Siepel Adam, Haussler David
Center for Biomolecular Science and Engineering, University of California, 1156 High Street, Santa Cruz, CA 95064, USA.
J Comput Biol. 2004;11(2-3):413-28. doi: 10.1089/1066527041410472.
A few models have appeared in recent years that consider not only the way substitutions occur through evolutionary history at each site of a genome, but also the way the process changes from one site to the next. These models combine phylogenetic models of molecular evolution, which apply to individual sites, and hidden Markov models, which allow for changes from site to site. Besides improving the realism of ordinary phylogenetic models, they are potentially very powerful tools for inference and prediction--for example, for gene finding or prediction of secondary structure. In this paper, we review progress on combined phylogenetic and hidden Markov models and present some extensions to previous work. Our main result is a simple and efficient method for accommodating higher-order states in the HMM, which allows for context-dependent models of substitution--that is, models that consider the effects of neighboring bases on the pattern of substitution. We present experimental results indicating that higher-order states, autocorrelated rates, and multiple functional categories all lead to significant improvements in the fit of a combined phylogenetic and hidden Markov model, with the effect of higher-order states being particularly pronounced.

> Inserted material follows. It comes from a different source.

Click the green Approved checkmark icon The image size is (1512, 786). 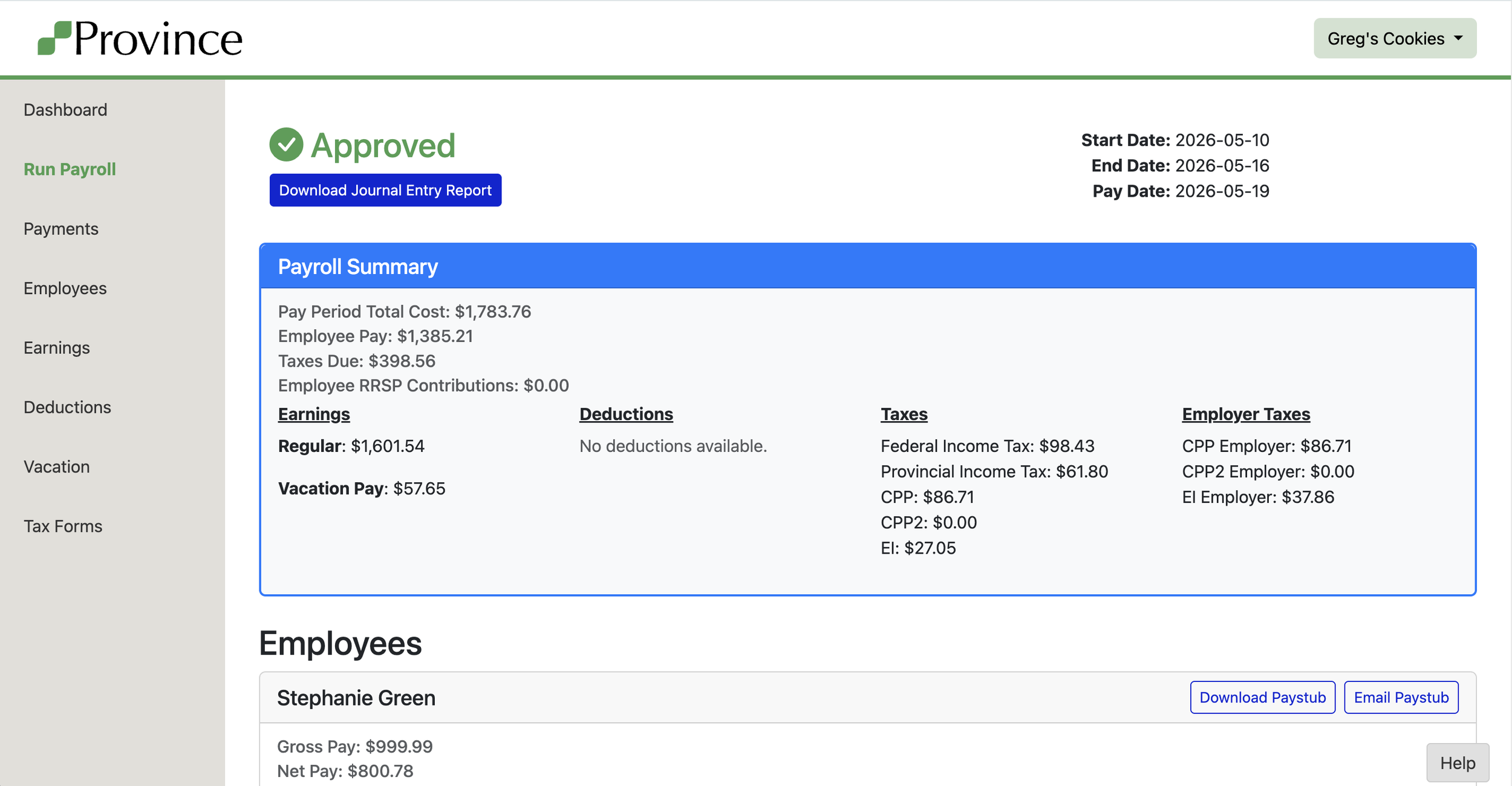point(286,145)
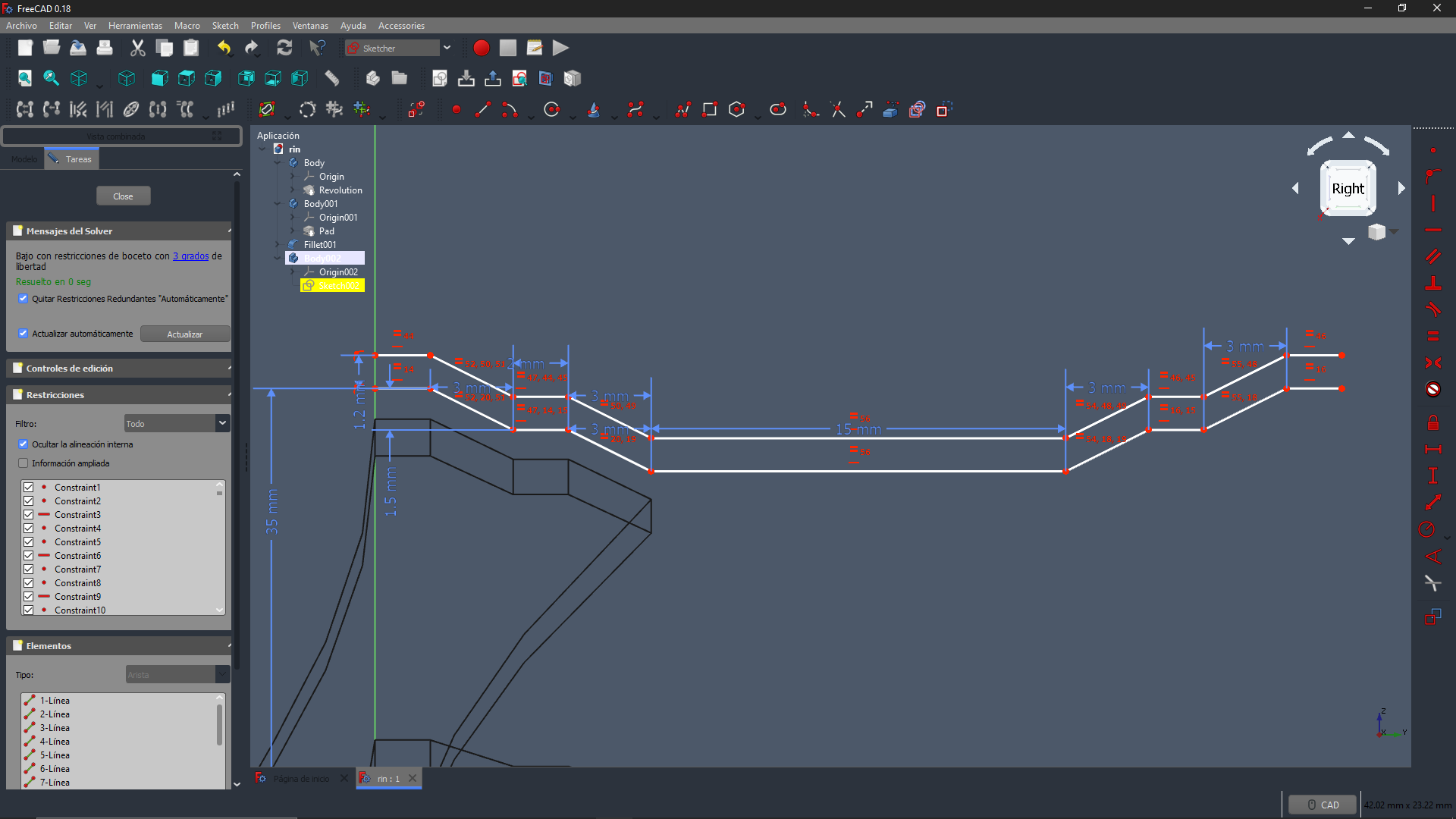Click the Right face of navigation cube
This screenshot has width=1456, height=819.
1348,188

近年来出现了一些模型,这些模型不仅考虑了在基因组的每个位点上替代通过进化历史发生的方式,还考虑了该过程从一个位点到下一个位点变化的方式。这些模型结合了适用于单个位点的分子进化系统发育模型和允许位点间变化的隐马尔可夫模型。除了提高普通系统发育模型的真实性外,它们还是用于推断和预测的潜在强大工具——例如,用于基因发现或二级结构预测。在本文中,我们回顾了系统发育和隐马尔可夫模型相结合方面的进展,并提出了对先前工作的一些扩展。我们的主要结果是一种在隐马尔可夫模型中容纳高阶状态的简单有效方法,这允许使用依赖上下文的替代模型——也就是说,考虑相邻碱基对替代模式影响的模型。我们给出的实验结果表明,高阶状态、自相关速率和多个功能类别都能显著提高系统发育和隐马尔可夫模型相结合的拟合度,其中高阶状态的影响尤为明显。